Nah, di Desa Kedungwaru Kidul, apitan biasa diselenggarakan dengan rangkaian acara arak-arakan sedekah bumi, pergelaran wayang kulit, santunan anak yatim, dan bantuan untuk kelahiran anak pertama. Tahun ini, tradisi yang dibalut dalam suasana budaya dan nilai sosial yang kental itu juga setali tiga uang.
Arak-arakan sedekah bumi jadi acara pembuka dalam tradisi Apitan. Setiap RW membuat gunungan hasil bumi untuk diarak mengelilingi desa. Gunungan itu terdiri atas padi, sayur-sayuran, buah-buahan, palawija, dan lain-lain yang sebagian besar dipetik langsung di kebun mereka sendiri.

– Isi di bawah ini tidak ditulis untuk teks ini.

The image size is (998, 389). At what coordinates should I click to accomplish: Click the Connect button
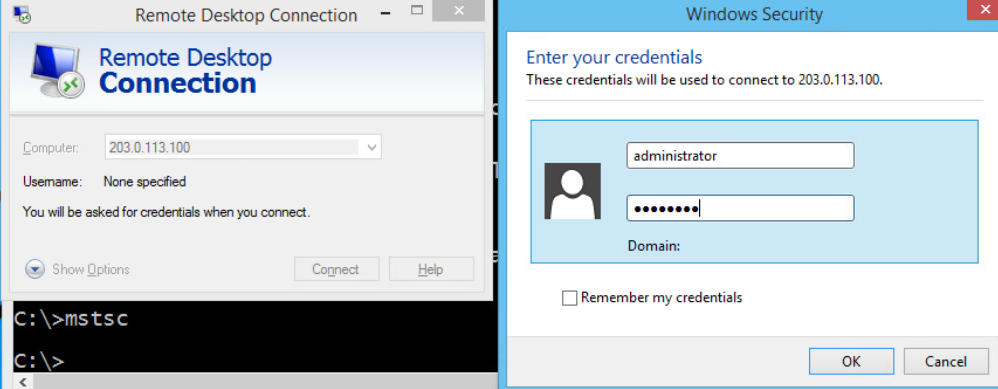336,269
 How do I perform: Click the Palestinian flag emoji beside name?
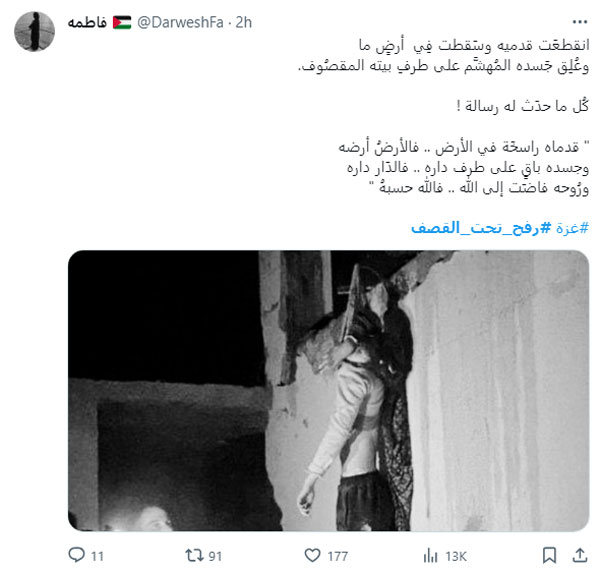click(122, 23)
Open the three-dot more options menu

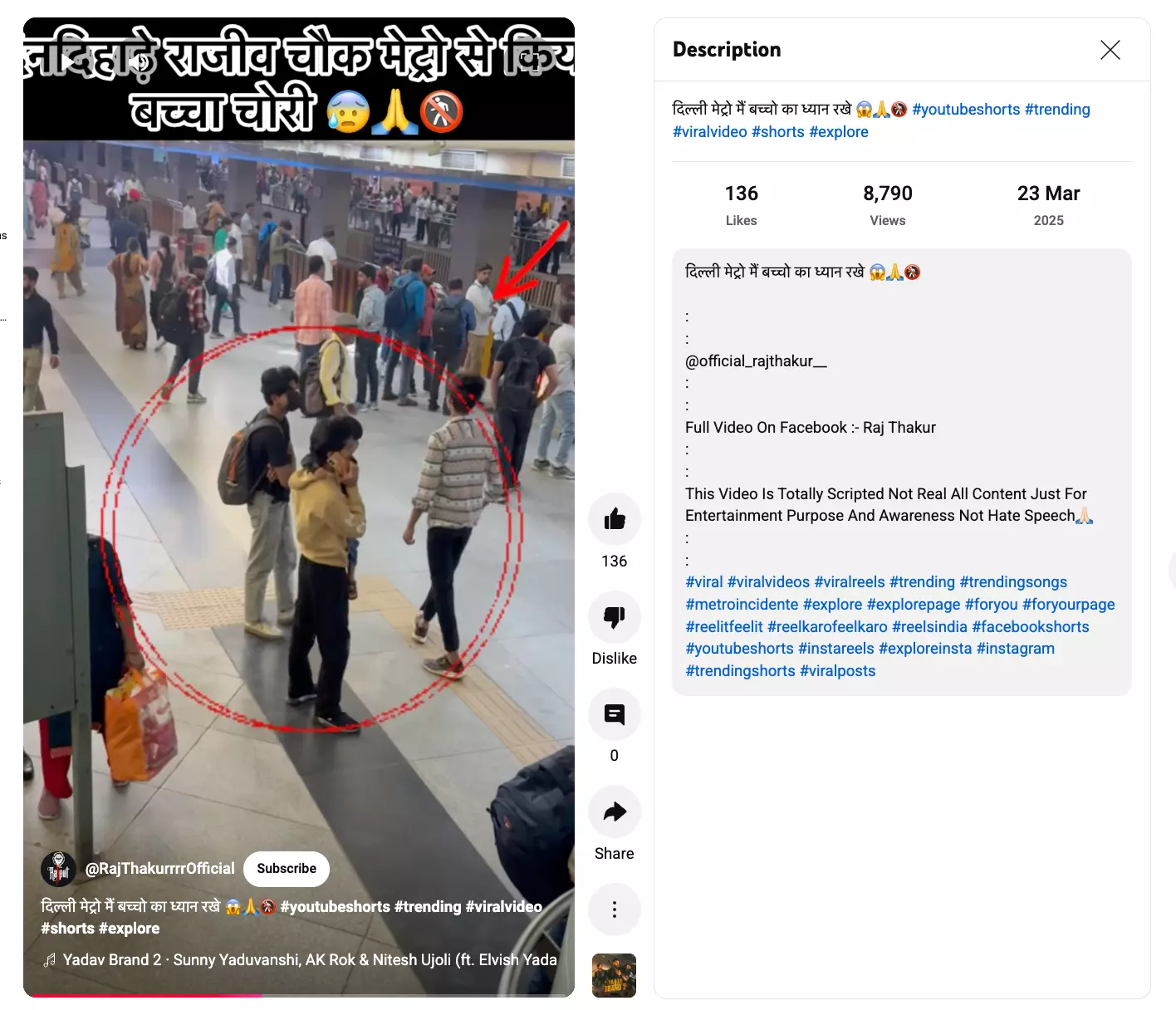615,909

“Di desa kami ada lima RW yang membuat gunungan untuk diarak keliling desa,” kata Kepala Desa Kedungwaru Kidul Mujianto, belum lama ini.

Mujianto menerangkan, arak-arakan dimulai dari Kantor Kepala Desa Kedungwaru Kidul menuju ke makam untuk mengirim doa kepada arwah leluhur. Setelah itu, gunungan diarak keliling desa dan kembali ke Kantor Kepala Desa Kedungwaru Kidul.
Selain mengarak gunungan, sebagian anggota rombongan kirab juga melakukan berbagai atraksi kebudayaan seperti barongan dan kuda lumping. Inilah yang membuat masyarakat antusias menonton event tahunan tersebut menjadi lebih seru.
“Kami juga mengajak siswa sekolah SD dan MTS untuk ikut arak-arakan dengan menampilkan drum bund mereka,” tutur lelaki yang akrab disapa Muji tersebut.
Sesampai di halaman Kantor Kepala Desa Kedungwaru Kidul, gunungan sedekah bumi dikumpulkan untuk dibagikan kepada warga. Hasil bumi itu pun segera diserbu tanpa tertinggal satu helai pun.

Menurut Muji, hasil bumi dipercaya dapat membawa keberkahan bagi siapa saja yang mengambilnya. Masyarakat bersedia menunggu dan berebut untuk mendapatkan hasil bumi tersebut sebanyak mungkin.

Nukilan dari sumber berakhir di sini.